==== Source data

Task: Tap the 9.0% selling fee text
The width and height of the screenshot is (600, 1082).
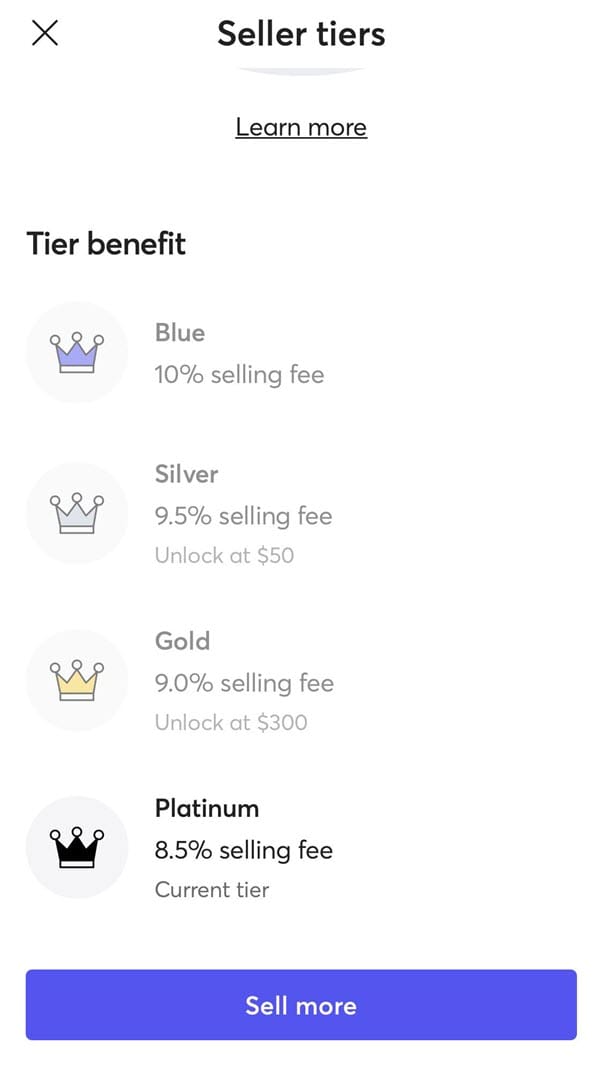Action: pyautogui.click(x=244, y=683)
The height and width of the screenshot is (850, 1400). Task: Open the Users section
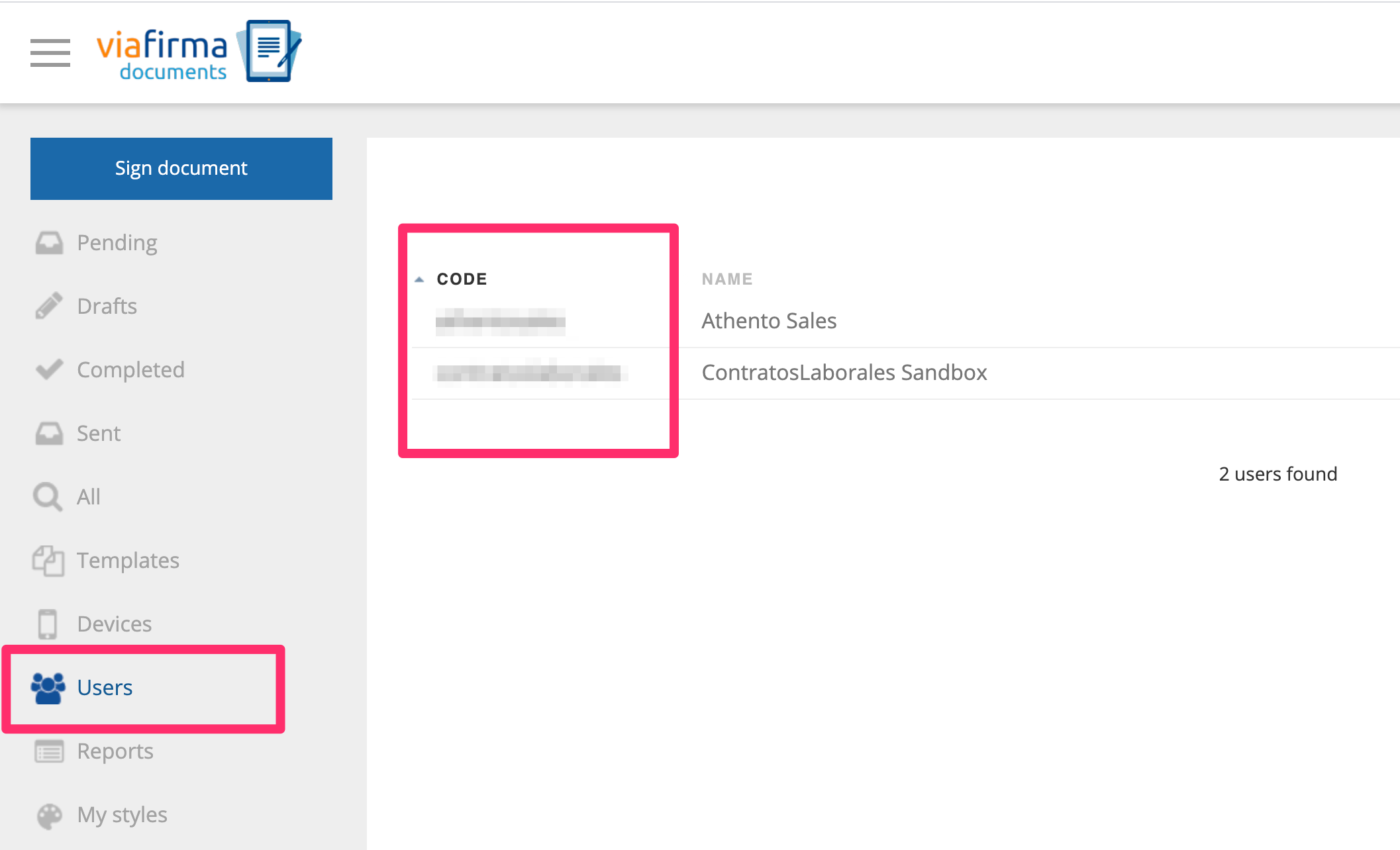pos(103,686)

========

• Prompt:
A word-for-word copy is needed of the lines from the line holding "The width and" through the end of the records, both included, excluding every picture.

• Answer box:
The width and height of the screenshot is (600, 1082).
Action: pyautogui.click(x=244, y=683)
The height and width of the screenshot is (850, 1400). Task: Open the Users section
pos(103,686)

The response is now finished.